Can you rewrite the records from the line that has "Viewport: 600px width, 577px" through the line that has "[x=494, y=434]", keeping the requests, while adding -66 to each coordinate in the answers? Leave the pictures out.

Provided records:

..............................

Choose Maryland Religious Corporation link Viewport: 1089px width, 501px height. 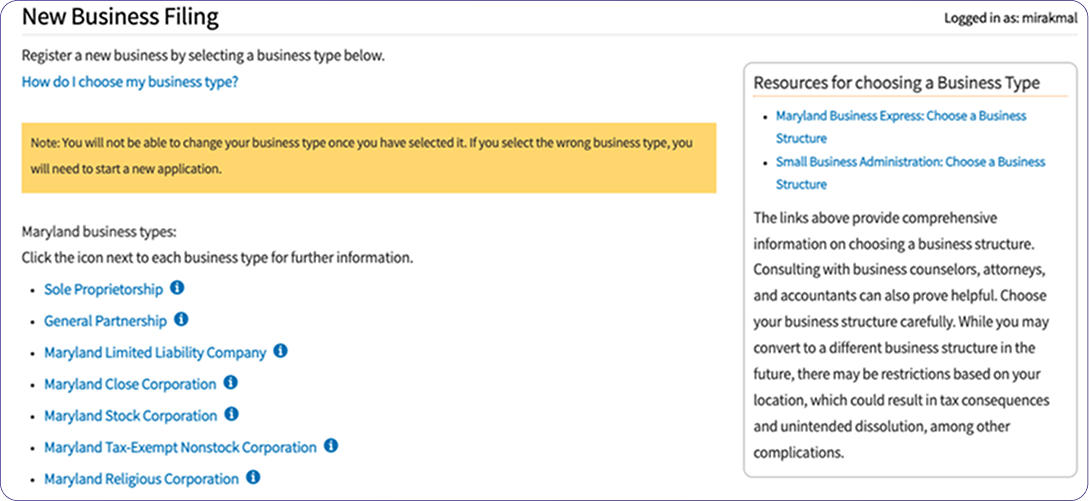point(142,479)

..............................

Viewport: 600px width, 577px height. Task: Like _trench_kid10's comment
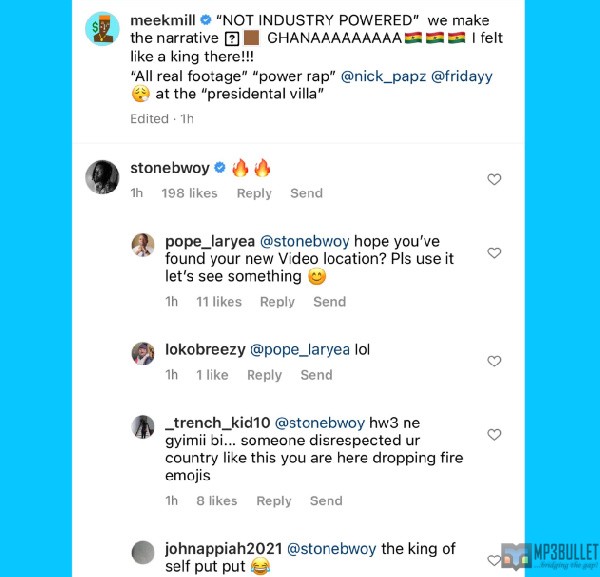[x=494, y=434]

..............................

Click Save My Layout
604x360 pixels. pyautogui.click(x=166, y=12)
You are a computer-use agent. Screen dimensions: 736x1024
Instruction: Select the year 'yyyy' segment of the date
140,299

..............................

Result for this exercise:
Viewport: 600px width, 577px height. Task: Like _trench_kid10's comment
[x=428, y=368]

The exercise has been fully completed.